Canadian football draft

The 2013 CFL draft took place on Monday, May 6, 2013, at 12:00 PM ET on TSN. 60 players were chosen from among eligible players from Canadian Universities across the country, as well as Canadian players playing in the NCAA. The Montreal Alouettes had the most selections with nine, followed by the Hamilton Tiger-Cats with eight. Each of the West Division teams had seven picks while Winnipeg had six. The defending Grey Cup champion Toronto Argonauts had five picks and Ottawa chose four players from NCAA schools that would play another year. A total of 16 trades were made involving draft picks from this year, including two made on draft day itself, with 12 being made by the Edmonton Eskimos. Of the 60 draft selections, 44 players were drafted from Canadian Interuniversity Sport institutions, which is the highest number of CIS players taken since the 1987 CFL draft when 50 of 72 were taken. It is also the highest percentage (73.3%) of CIS players taken since 2009 (38 of 48, 79.1%, were selected then).

The Ottawa expansion team was scheduled to pick last in the first four rounds of the 2012 CFL draft, with selections being limited to NCAA redshirt juniors. Due to stadium delays, Ottawa will join the Canadian Football League in 2014, and participated in this year's draft instead. 18 players were classified as redshirt juniors with 12 being selected in this year's draft. The draft also expand to seven rounds this year for the first time since 1996, with the CFL citing stronger Canadian talent as a reason for the expansion.
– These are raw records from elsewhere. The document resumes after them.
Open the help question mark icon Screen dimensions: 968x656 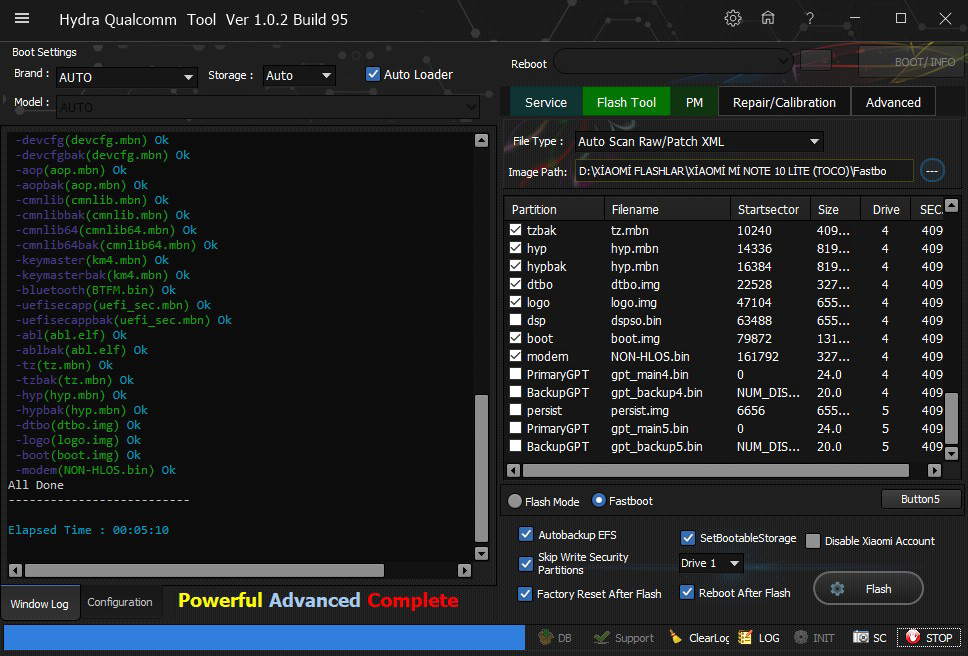pos(810,18)
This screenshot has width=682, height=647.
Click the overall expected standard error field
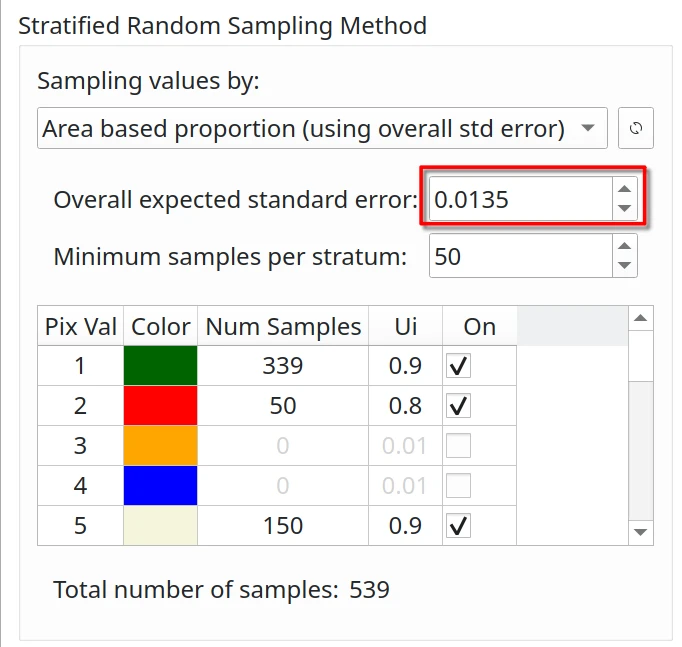tap(518, 199)
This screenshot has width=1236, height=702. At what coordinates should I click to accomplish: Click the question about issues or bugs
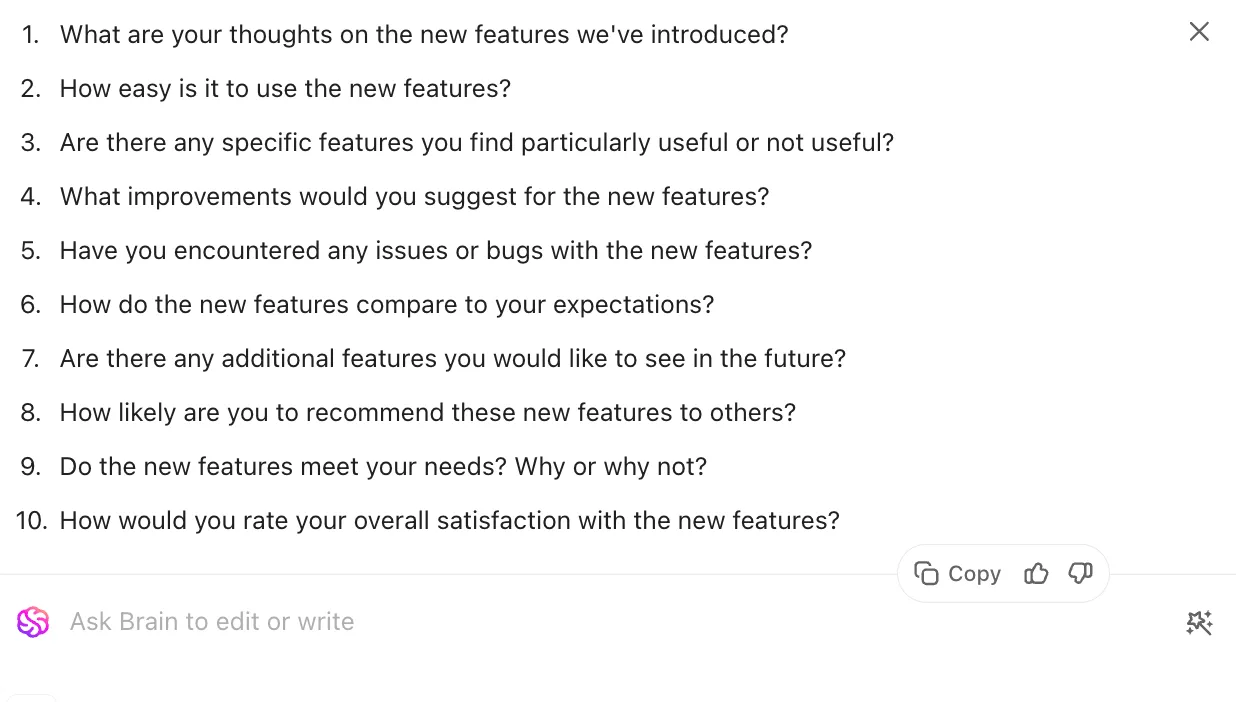pyautogui.click(x=436, y=250)
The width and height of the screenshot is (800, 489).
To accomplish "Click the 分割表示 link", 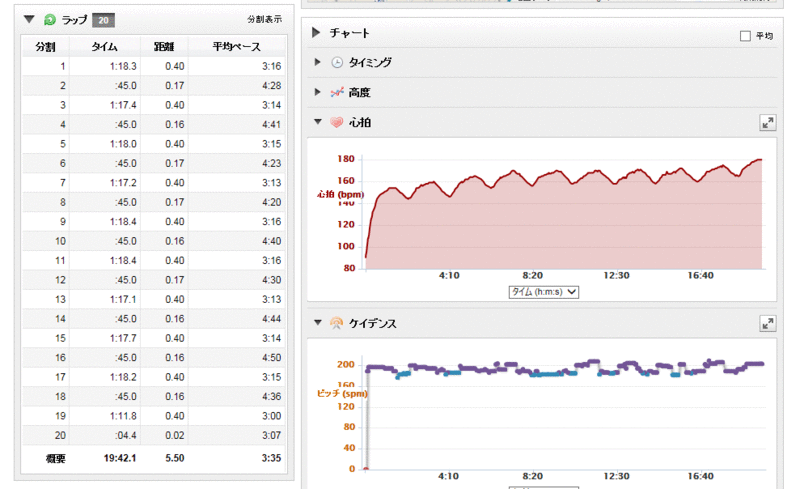I will (264, 19).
The first two rounds were broadcast live on TSN with CFL Commissioner Mark Cohon announcing each selection. The production was hosted by Rod Black and featured the CFL on TSN panel which includes Duane Forde, Chris Schultz, Paul LaPolice, Dave Naylor, Stefan Ptaszek, Brian Dobie, and Danny Maciocia who analyzed the teams' needs and picks.

== Top prospects ==
A total of 55 Canadian prospects participated in the 2013 CFL Combine. The official CFL Scouting Bureau rankings are listed below.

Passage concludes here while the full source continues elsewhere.